6. Visit the free attractions.
There are a plethora of free activities and attractions for you to enjoy. The Big Buddha, as well as a number of temples, are free to experience. There are also countless beaches and villages for you take up your days exploring. Not to mention the fact that it’s free to lay by the pool with a good book and reach maximum relaxation.
7. Eat street food.
Authentic, fresh, fast and super cheap, there is no reason to not eat at street markets. If you’re worried about food health and safety, look for the stands that have the longest lines, or where the locals are buying. They’re popular for good reason.
8. Withdraw larger amounts from ATMs.
Thai ATMs can charge pretty high fees above and beyond those of your card provider, with ฿180THB (about $8AUD) the most common amount. Try and reduce the number of times you’ll need to withdraw by doing larger transactions.
Sounds small, but ฿180baht is a delicious street meal. I’d rather a pad thai than an atm fee any day.
9. Travel by Songthaew.
Essentially a ute with two wooden benches in the back, Songthaew can help you get around Koh Samui. Whilst they won’t always take you from A to B, they’ll get you close enough as they run on specific routes, almost like a bus.
For ease, their destination is often written on the rear of the trucks. It’s worth negotiating the cost of your trip prior to getting in to ensure you get a good deal.

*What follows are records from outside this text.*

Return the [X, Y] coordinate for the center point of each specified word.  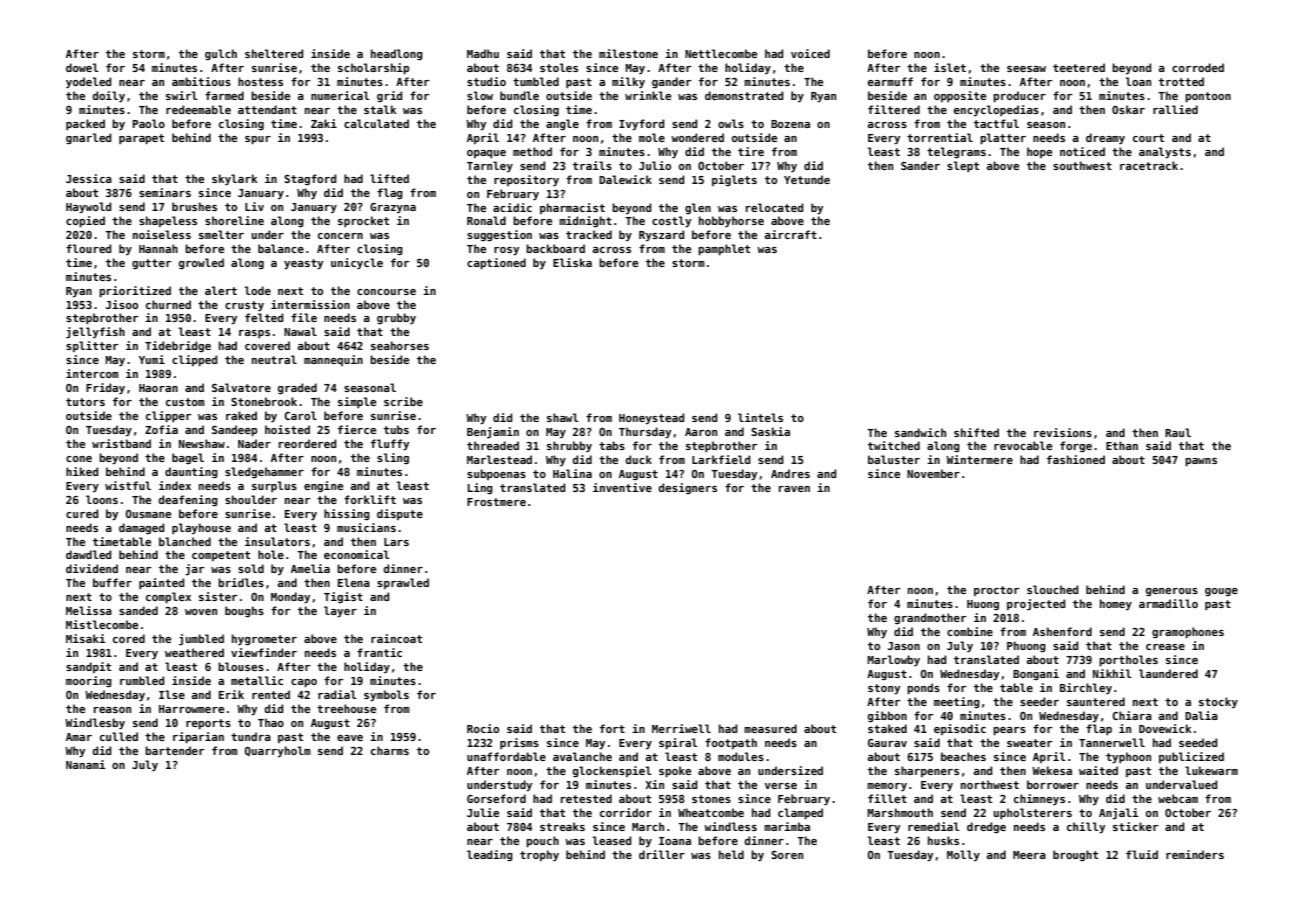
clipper [168, 417]
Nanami [86, 764]
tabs [612, 445]
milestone [628, 53]
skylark [234, 179]
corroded [1198, 67]
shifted [976, 432]
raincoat [396, 638]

10. Get cheaper drinks in town.
We get it, nothing really beats a cocktail or icey-cold beer by the hotel pool. But, what if we told you that drinks are half the price in town.
Despite hotels offering lengthy happy hours, quite often drinks will be way cheaper in town. So, instead of working your way through the hotel cocktail list every day, why not head into town and meet the locals. If you’re a backpacker, this is a fantastic way of meeting new friends. Just be safe, yanno, drink responsibly and keep your wits about you.